**Task instructions**
Return each entry below exactly. Skip the images.

Collected data
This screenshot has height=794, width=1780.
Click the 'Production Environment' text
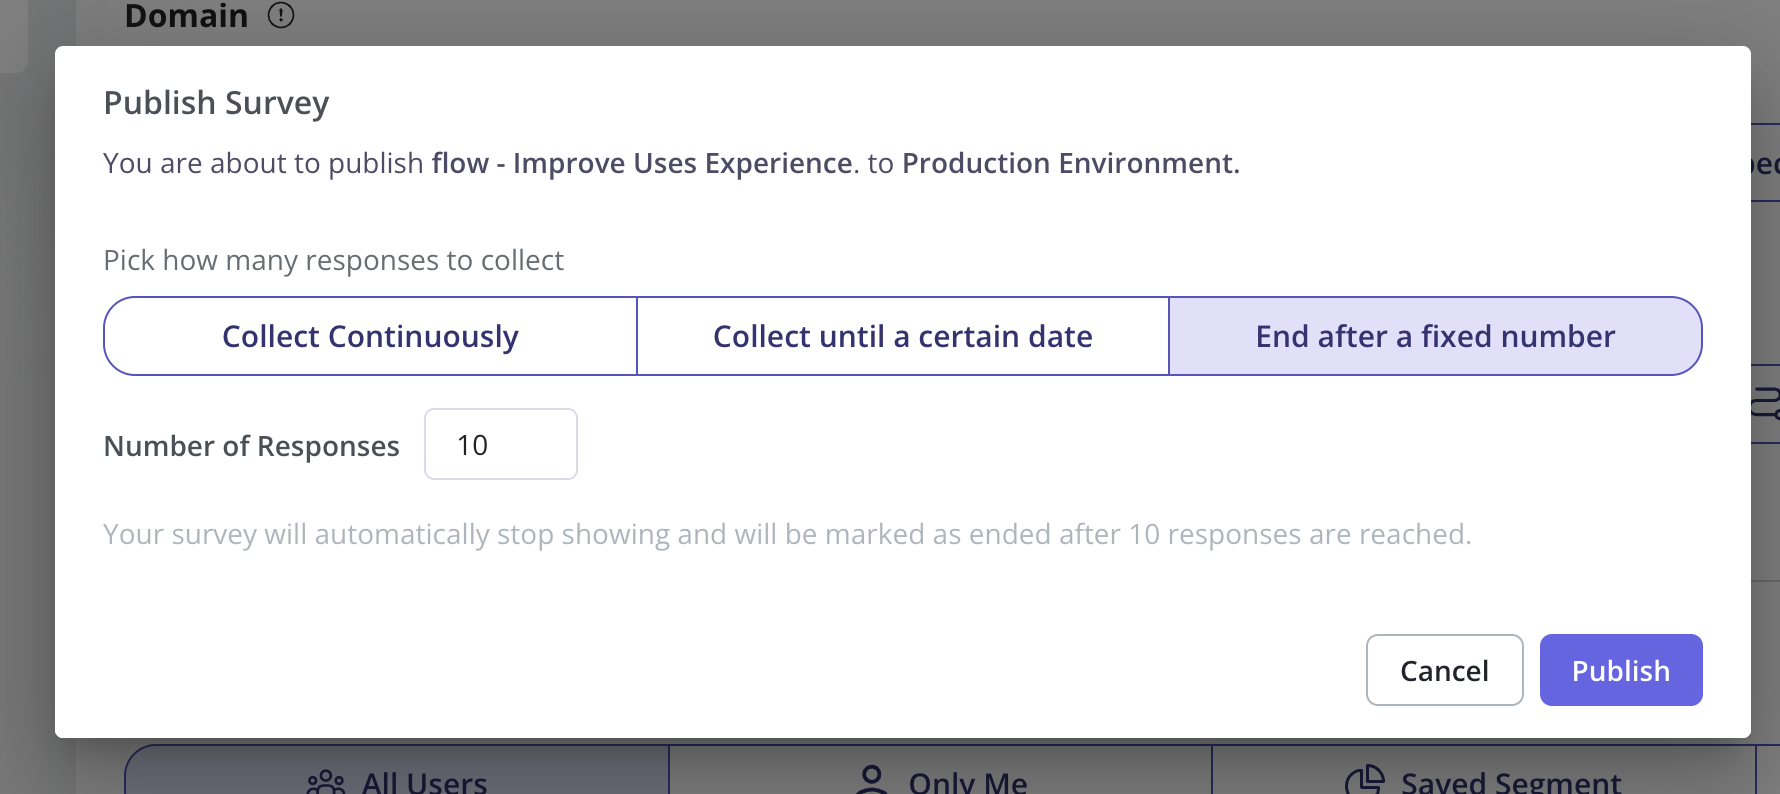pos(1069,163)
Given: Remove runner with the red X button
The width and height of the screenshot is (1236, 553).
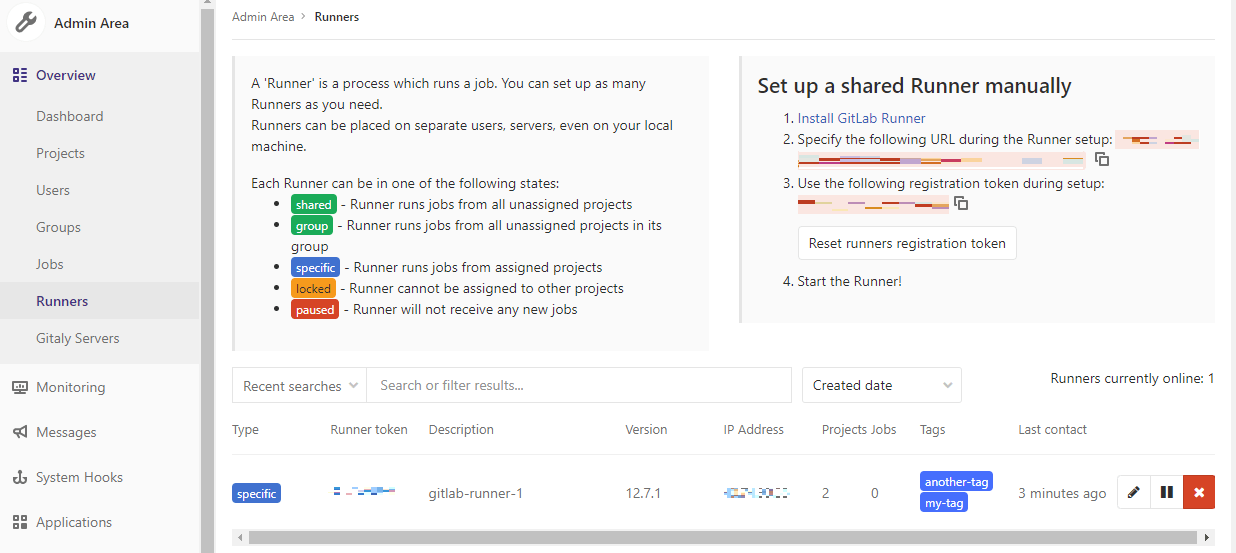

**Exercise response**
This screenshot has height=794, width=1780.
Click the 'Production Environment' text
pos(1069,163)
Given: Remove runner with the red X button
The width and height of the screenshot is (1236, 553).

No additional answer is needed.